### Work request
Search the entries below for the line containing "Image resolution: width=602"; from there to the end, return every line exactly and add nothing.

### Dataset records

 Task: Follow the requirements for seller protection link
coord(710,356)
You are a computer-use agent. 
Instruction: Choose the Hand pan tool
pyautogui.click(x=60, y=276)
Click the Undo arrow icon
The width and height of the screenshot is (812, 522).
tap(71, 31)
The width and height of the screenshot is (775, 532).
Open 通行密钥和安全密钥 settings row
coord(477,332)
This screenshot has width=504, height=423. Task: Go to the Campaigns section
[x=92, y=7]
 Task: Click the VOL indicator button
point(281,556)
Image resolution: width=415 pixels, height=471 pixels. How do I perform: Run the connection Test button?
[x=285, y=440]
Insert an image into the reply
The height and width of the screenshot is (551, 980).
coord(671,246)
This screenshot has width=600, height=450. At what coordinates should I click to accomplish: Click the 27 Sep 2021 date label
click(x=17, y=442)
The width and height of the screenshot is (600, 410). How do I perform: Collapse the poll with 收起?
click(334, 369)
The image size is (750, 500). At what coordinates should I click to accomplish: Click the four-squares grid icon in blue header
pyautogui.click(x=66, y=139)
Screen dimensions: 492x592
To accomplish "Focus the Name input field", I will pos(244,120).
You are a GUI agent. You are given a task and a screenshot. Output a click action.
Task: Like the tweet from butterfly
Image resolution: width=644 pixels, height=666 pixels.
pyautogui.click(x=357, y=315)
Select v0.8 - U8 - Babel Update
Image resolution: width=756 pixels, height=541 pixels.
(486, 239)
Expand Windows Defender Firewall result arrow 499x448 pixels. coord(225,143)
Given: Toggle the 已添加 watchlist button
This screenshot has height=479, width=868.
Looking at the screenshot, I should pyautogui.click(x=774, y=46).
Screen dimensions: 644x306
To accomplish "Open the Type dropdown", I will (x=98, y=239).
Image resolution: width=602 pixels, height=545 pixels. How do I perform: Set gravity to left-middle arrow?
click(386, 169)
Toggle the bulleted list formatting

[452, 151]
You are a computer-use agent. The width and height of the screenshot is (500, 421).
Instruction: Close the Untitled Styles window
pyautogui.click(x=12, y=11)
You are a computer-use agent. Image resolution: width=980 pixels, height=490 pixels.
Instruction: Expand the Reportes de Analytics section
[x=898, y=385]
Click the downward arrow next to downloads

### Answer section
Image resolution: width=602 pixels, height=545 pixels. How do I perform: Set gravity to left-middle arrow?
click(386, 169)
Toggle the bulleted list formatting

[452, 151]
You are a computer-use agent. The width and height of the screenshot is (500, 421).
Instruction: Close the Untitled Styles window
pyautogui.click(x=12, y=11)
You are a computer-use agent. Image resolution: width=980 pixels, height=490 pixels.
Instruction: Expand the Reportes de Analytics section
[x=898, y=385]
Click the downward arrow next to downloads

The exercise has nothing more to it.